» Supplied material:
__________________________________________________

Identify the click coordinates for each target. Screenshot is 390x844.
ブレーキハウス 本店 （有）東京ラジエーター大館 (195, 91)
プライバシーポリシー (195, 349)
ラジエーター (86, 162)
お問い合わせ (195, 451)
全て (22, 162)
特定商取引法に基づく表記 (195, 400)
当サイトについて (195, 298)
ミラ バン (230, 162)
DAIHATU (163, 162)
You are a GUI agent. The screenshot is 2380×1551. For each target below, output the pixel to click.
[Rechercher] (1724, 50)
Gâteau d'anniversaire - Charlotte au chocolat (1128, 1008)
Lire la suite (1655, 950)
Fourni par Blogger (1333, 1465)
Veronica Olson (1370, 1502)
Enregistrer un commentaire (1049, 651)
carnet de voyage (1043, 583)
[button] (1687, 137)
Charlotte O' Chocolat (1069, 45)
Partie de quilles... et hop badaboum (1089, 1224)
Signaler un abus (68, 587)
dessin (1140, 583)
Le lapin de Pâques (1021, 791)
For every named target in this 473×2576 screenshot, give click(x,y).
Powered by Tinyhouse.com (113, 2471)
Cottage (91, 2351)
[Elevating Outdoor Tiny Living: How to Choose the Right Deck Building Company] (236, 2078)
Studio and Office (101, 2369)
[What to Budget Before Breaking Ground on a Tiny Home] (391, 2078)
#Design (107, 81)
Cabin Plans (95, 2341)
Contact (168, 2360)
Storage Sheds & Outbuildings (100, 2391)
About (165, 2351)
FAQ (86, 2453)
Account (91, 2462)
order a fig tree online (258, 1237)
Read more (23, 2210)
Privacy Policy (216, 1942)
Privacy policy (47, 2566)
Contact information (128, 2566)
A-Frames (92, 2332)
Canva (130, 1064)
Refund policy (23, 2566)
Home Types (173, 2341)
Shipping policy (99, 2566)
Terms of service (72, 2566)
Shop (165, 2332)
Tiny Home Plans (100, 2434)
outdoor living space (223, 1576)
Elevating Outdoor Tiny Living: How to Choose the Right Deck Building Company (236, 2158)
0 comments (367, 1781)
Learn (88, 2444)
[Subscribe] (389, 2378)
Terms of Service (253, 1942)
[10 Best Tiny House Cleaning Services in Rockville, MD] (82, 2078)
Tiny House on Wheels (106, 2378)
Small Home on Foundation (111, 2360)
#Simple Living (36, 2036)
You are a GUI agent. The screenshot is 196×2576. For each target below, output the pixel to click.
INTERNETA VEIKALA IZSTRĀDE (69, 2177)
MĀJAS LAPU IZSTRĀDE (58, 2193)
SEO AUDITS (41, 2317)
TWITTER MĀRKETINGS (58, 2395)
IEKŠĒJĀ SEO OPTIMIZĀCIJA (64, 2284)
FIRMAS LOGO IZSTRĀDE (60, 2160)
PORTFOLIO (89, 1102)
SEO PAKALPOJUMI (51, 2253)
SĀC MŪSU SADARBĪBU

__________________________________________________

Please print, exactly and with nothing else, the lines from the first line of the entries through the line containing "outdoor living space (223, 1576)".

Identify the click coordinates for each target. Screenshot is 390x844.
ブレーキハウス 本店 （有）東京ラジエーター大館 (195, 91)
プライバシーポリシー (195, 349)
ラジエーター (86, 162)
お問い合わせ (195, 451)
全て (22, 162)
特定商取引法に基づく表記 (195, 400)
当サイトについて (195, 298)
ミラ バン (230, 162)
DAIHATU (163, 162)
You are a GUI agent. The screenshot is 2380×1551. For each target below, output the pixel to click.
[Rechercher] (1724, 50)
Gâteau d'anniversaire - Charlotte au chocolat (1128, 1008)
Lire la suite (1655, 950)
Fourni par Blogger (1333, 1465)
Veronica Olson (1370, 1502)
Enregistrer un commentaire (1049, 651)
carnet de voyage (1043, 583)
[button] (1687, 137)
Charlotte O' Chocolat (1069, 45)
Partie de quilles... et hop badaboum (1089, 1224)
Signaler un abus (68, 587)
dessin (1140, 583)
Le lapin de Pâques (1021, 791)
For every named target in this 473×2576 screenshot, give click(x,y).
Powered by Tinyhouse.com (113, 2471)
Cottage (91, 2351)
[Elevating Outdoor Tiny Living: How to Choose the Right Deck Building Company] (236, 2078)
Studio and Office (101, 2369)
[What to Budget Before Breaking Ground on a Tiny Home] (391, 2078)
#Design (107, 81)
Cabin Plans (95, 2341)
Contact (168, 2360)
Storage Sheds & Outbuildings (100, 2391)
About (165, 2351)
FAQ (86, 2453)
Account (91, 2462)
order a fig tree online (258, 1237)
Read more (23, 2210)
Privacy Policy (216, 1942)
Privacy policy (47, 2566)
Contact information (128, 2566)
A-Frames (92, 2332)
Canva (130, 1064)
Refund policy (23, 2566)
Home Types (173, 2341)
Shipping policy (99, 2566)
Terms of service (72, 2566)
Shop (165, 2332)
Tiny Home Plans (100, 2434)
outdoor living space (223, 1576)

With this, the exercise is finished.